▶ **Work item**
In the entries that follow, the line with "Instruction: Open the Preferences gear icon" opens the range and the line with "Task: Select the active first タブ tab" closes it; repeat that range exactly, both lines included.

(Pixel coordinate grounding data)

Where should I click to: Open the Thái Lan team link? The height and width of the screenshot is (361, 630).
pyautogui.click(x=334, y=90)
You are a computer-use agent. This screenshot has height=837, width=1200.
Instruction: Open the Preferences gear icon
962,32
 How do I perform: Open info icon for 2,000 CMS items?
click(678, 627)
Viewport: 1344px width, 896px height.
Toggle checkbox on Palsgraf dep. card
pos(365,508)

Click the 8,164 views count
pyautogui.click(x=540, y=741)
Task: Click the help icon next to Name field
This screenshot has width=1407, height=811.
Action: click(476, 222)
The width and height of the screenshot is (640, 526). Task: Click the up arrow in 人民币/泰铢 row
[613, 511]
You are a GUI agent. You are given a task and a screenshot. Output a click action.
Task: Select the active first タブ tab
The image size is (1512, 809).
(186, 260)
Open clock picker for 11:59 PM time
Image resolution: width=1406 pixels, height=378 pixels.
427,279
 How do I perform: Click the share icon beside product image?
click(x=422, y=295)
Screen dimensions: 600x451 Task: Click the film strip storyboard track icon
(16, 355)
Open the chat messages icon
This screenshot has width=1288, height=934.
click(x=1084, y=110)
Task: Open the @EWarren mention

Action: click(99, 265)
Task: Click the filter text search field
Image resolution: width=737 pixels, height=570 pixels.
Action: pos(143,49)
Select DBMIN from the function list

▶ **Answer section**
Instruction: Open the Preferences gear icon
962,32
 How do I perform: Open info icon for 2,000 CMS items?
click(678, 627)
Viewport: 1344px width, 896px height.
Toggle checkbox on Palsgraf dep. card
pos(365,508)

Click the 8,164 views count
pyautogui.click(x=540, y=741)
Task: Click the help icon next to Name field
This screenshot has width=1407, height=811.
Action: click(476, 222)
The width and height of the screenshot is (640, 526). Task: Click the up arrow in 人民币/泰铢 row
[613, 511]
You are a GUI agent. You are given a task and a screenshot. Output a click action.
Task: Select the active first タブ tab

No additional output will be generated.